2026-05-28 07:26 UTCIn-site rewrite6 min readUpdated: 2026-06-30 13:03 UTC

[AINews] Cognition raises $1B in $26B Series D

Cognition raises $1B at a $26B valuation, projecting >$1B ARR by year-end. The article covers inference efficiency trends, agent engineering, continual learning, new benchmarks, model releases, and coding agent productization.

SourceLatent Space

We last wrote about Cognition in September’s $10B Series C when Smol.ai also joined Cognition and AINews was eventually moved here to Latent Space. 8 months later, it is worth 2.5x more, and officially the largest remaining independent agent lab in AI, a thesis we mapped out last year. With official ARR disclosures (now projecting >$1B ARR by EOY) you can map out the growth, which looks oddly similar to the WTF Happened in 2025 charts (this isn’t a coincidence):

In the enterprise SaaS business, ARR is a trailing indicator of utilization, as are the logos of some of the toughest/most discerning customers in the enterprise and startup ecosystem (including Exa and Modal, featured last week)

We will release more on the Cognition podcast tomorrow.

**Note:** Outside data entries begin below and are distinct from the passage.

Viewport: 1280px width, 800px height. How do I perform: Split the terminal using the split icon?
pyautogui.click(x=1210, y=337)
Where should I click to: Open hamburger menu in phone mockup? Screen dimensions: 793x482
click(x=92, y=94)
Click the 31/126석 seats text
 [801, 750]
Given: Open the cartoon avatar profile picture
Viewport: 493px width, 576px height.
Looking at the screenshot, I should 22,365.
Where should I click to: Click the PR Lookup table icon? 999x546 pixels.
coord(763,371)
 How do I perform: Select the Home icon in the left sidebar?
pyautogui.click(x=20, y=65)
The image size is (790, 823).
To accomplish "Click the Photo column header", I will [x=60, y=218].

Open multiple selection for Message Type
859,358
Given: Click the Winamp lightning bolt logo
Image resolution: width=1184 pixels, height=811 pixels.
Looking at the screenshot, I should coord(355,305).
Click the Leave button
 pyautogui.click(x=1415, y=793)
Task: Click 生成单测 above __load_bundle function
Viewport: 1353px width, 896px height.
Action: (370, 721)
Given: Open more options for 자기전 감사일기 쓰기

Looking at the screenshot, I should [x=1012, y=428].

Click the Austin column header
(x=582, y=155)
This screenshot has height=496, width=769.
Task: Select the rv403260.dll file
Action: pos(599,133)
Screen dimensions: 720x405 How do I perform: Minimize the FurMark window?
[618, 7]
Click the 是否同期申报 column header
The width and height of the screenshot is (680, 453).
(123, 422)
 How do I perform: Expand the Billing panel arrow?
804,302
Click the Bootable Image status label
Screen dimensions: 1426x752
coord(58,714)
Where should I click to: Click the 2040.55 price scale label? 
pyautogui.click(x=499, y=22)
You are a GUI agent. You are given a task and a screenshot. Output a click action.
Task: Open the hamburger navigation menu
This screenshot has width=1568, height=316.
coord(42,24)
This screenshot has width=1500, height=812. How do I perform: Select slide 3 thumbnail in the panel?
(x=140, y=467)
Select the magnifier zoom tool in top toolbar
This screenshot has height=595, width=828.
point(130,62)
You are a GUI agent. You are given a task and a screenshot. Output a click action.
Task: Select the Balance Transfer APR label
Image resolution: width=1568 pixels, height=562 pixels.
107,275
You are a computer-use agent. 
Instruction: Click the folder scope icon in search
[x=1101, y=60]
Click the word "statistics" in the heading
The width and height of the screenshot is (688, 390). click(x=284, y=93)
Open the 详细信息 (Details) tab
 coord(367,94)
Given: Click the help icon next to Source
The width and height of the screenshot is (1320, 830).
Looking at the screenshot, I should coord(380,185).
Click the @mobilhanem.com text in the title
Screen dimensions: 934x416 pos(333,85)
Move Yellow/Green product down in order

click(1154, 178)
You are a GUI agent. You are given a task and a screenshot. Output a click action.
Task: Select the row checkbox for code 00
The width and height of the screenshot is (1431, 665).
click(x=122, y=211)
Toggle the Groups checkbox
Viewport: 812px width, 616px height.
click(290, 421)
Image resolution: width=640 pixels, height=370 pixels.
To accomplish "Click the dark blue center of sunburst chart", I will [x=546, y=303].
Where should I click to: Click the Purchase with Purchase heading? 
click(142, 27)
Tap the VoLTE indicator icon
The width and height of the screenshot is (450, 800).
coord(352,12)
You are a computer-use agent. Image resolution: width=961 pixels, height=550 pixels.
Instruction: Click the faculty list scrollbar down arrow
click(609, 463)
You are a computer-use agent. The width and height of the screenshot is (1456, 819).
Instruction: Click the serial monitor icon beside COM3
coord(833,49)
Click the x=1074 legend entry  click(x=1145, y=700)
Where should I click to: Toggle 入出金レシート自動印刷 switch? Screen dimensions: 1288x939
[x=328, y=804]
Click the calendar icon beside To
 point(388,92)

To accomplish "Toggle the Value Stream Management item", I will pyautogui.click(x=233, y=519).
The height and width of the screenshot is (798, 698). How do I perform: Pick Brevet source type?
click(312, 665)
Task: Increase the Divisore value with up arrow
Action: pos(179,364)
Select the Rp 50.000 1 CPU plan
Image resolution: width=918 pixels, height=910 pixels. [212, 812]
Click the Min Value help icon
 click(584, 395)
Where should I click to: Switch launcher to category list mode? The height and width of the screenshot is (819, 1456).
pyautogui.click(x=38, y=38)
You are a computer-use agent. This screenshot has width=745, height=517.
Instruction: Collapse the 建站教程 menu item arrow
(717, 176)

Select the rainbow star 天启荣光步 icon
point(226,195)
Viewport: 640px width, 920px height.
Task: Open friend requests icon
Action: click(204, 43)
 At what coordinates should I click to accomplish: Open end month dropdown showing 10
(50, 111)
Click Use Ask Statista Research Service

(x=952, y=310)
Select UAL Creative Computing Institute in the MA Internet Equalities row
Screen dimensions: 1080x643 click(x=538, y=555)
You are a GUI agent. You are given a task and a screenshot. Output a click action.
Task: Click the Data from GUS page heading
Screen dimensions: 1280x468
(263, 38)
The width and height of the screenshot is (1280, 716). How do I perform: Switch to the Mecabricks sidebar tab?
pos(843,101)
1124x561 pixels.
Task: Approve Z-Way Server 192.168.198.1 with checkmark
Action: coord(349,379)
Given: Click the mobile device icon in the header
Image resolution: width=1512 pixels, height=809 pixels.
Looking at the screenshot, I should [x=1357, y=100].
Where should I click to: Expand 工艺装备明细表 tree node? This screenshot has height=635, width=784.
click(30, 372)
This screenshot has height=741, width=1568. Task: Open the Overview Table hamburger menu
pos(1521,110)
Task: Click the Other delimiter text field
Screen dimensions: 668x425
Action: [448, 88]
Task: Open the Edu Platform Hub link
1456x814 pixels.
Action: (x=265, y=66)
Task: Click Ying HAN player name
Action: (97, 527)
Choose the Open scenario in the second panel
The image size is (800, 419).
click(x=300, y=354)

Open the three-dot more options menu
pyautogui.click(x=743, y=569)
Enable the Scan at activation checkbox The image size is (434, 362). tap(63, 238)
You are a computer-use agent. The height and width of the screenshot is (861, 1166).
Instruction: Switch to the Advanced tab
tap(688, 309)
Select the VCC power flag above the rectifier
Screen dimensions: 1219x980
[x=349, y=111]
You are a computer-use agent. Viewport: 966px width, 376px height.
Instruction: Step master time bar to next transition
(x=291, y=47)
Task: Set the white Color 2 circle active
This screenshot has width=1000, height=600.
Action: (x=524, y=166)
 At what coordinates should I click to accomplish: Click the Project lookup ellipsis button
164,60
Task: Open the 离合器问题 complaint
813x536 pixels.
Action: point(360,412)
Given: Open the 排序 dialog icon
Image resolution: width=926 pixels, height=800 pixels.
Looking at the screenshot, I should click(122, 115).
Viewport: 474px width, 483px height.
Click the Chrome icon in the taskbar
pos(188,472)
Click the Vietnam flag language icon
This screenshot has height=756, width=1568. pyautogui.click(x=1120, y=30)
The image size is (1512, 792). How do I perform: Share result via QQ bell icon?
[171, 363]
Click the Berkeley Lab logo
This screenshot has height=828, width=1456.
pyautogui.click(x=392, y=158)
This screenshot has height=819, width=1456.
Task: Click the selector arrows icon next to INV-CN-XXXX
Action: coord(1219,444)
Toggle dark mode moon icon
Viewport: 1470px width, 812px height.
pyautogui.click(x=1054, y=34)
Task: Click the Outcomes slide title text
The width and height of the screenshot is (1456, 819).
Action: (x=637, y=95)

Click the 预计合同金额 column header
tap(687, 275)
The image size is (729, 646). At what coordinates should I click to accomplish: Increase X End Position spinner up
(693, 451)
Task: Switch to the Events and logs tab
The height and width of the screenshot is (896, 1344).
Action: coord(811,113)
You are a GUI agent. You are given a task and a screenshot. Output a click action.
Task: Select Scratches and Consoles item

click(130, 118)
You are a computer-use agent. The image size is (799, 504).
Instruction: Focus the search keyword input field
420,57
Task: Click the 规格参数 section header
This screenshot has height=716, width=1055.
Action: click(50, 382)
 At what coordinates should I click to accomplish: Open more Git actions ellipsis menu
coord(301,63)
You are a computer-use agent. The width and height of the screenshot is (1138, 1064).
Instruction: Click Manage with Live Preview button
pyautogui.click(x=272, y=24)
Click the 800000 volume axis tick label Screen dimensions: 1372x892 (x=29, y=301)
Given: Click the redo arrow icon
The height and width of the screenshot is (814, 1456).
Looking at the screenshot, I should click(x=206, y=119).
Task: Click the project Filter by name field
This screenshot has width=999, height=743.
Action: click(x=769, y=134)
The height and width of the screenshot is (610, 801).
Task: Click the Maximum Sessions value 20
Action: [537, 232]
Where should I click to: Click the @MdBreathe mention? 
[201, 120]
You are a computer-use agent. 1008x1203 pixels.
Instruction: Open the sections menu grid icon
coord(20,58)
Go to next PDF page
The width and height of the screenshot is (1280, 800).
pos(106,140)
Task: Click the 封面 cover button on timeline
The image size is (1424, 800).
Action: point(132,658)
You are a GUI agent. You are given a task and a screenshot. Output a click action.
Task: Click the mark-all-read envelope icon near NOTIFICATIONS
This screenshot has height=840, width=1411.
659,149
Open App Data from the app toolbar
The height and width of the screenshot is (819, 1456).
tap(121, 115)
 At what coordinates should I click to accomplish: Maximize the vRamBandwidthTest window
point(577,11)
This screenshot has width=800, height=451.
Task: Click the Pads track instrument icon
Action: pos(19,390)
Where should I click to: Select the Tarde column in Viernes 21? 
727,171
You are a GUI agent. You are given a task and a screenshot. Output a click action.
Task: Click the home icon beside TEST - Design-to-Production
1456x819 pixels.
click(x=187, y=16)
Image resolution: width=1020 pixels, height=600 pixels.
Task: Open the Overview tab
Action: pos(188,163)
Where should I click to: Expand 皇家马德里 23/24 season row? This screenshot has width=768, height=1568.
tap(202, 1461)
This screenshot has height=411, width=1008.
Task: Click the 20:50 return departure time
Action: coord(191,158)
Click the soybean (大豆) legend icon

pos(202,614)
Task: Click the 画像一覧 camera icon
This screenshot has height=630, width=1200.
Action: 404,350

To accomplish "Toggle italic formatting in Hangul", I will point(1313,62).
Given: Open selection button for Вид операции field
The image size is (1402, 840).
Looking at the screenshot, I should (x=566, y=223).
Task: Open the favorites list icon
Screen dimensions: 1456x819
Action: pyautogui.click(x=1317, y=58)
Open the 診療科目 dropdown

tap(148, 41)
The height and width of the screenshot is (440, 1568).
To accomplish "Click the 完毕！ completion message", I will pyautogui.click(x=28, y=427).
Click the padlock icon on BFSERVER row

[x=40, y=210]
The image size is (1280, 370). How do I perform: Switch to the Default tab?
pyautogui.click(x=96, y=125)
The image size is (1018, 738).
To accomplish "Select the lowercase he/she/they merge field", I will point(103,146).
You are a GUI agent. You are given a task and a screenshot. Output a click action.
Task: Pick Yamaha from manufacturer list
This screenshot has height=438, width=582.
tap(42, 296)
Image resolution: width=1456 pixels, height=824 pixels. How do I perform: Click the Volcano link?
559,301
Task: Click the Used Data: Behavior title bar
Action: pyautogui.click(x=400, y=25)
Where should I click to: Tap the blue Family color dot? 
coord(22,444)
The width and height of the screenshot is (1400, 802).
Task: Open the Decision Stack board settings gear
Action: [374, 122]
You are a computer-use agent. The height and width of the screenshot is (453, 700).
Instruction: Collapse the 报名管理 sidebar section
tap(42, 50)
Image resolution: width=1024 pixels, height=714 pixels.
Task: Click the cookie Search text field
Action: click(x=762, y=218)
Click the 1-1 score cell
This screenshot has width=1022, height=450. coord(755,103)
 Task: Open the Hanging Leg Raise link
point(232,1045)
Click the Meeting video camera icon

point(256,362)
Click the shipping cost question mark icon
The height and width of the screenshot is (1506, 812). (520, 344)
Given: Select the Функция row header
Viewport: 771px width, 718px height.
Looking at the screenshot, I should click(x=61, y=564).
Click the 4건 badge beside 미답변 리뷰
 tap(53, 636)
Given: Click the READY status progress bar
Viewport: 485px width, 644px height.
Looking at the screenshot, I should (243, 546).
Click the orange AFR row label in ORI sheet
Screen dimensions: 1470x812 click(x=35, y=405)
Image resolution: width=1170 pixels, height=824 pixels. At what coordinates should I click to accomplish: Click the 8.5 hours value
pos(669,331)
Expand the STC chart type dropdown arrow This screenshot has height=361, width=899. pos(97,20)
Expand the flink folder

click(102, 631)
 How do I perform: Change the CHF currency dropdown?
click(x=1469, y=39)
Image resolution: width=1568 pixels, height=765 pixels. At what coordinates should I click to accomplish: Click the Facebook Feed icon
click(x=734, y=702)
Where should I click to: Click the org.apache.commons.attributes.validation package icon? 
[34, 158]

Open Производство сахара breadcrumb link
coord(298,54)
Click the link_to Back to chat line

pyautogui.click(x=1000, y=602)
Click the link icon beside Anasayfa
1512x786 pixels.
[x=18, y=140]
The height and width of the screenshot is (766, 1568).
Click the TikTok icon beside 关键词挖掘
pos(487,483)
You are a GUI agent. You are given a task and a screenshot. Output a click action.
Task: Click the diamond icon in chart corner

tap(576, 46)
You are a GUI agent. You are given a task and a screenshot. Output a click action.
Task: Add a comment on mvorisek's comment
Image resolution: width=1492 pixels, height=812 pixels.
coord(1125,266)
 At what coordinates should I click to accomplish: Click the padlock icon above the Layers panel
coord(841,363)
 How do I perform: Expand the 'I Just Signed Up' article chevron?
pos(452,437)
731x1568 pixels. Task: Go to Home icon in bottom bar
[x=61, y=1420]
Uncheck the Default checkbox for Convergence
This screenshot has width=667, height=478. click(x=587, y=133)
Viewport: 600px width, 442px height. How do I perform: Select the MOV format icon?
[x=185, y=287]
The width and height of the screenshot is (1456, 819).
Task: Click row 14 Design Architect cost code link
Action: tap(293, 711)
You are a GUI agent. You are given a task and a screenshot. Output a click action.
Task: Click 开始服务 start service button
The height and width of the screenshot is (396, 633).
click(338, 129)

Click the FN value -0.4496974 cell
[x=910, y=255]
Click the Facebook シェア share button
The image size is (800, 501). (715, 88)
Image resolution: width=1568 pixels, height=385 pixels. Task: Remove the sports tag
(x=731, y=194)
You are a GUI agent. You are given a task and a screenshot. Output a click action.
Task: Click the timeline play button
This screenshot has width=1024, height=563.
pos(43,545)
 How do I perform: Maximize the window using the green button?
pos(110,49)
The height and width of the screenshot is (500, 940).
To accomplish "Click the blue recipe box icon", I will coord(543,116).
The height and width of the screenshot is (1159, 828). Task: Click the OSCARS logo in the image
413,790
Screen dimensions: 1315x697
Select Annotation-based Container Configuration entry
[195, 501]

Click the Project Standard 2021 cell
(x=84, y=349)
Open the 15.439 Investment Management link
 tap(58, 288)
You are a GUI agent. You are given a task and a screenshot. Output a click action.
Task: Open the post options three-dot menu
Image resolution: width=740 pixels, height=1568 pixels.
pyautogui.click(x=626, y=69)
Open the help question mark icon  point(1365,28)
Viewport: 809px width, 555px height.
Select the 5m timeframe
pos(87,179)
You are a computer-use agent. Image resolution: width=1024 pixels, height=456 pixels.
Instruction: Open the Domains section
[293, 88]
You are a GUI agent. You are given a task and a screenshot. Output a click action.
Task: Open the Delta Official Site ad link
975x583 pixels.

AI News for 5/26/2026-5/27/2026. We checked 12 subreddits, 544 Twitters and no further Discords. AINews’ website lets you search all past issues. As a reminder, AINews is now a section of Latent Space. You can opt in/out of email frequencies!

AI Twitter Recap

Inference Efficiency, Serving Architectures, and Cost Curves

Inference optimization is increasingly architectural, not just kernel-level: EAGLE 3.1 improves speculative decoding robustness by stabilizing hidden-state feedback and reducing attention drift at deeper decode steps, with explicit emphasis on long-context acceptance length and real-world serving reliability; the team also highlighted collaboration with vLLM and TorchSpec. At the kernel/system layer, Perplexity open-sourced a rebuilt Unigram tokenizer that cuts CPU utilization 5–6× and reaches 63 µs at 514 tokens with zero heap allocations, while Qwen3.5 on TokenSpeed reportedly hits 580 tokens/s for agentic workloads via joint optimization across Alibaba, LightSeek, NVIDIA, Mooncake, and FlashAttention-4 contributors. Supporting libraries also improved: MaxSim v2 adds backprop and reports 10.33× faster on H200 and 11.94× on A100 versus naïve PyTorch.

Price cuts are being justified by structural KV-cache and attention changes: Several posts converged on the same theme: recent API price cuts from Chinese labs look sustainable because they reflect lower serving cost per token, not temporary subsidy. @kimmonismus summarized how DeepSeek V4-Pro uses hybrid attention with Compressed Sparse Attention and Heavily Compressed Attention to bring 1M-token KV cache to ~10% of V3.2 and single-token inference FLOPs to 27%, while still routing 49B active params out of 1.6T total. Xiaomi’s MiMo similarly reduces cache traffic using SWA plus hierarchical cache management. That was corroborated directly by @_LuoFuli, who said MiMo’s deepest input-cache-hit price cut comes from 5× cached token capacity, roughly 80% lower caching cost, and an architectural 1:7 Full:SWA sparsity ratio. The broader takeaway: long-context inference economics are now being pushed by attention design + cache hierarchy + routing, not just cheaper hardware.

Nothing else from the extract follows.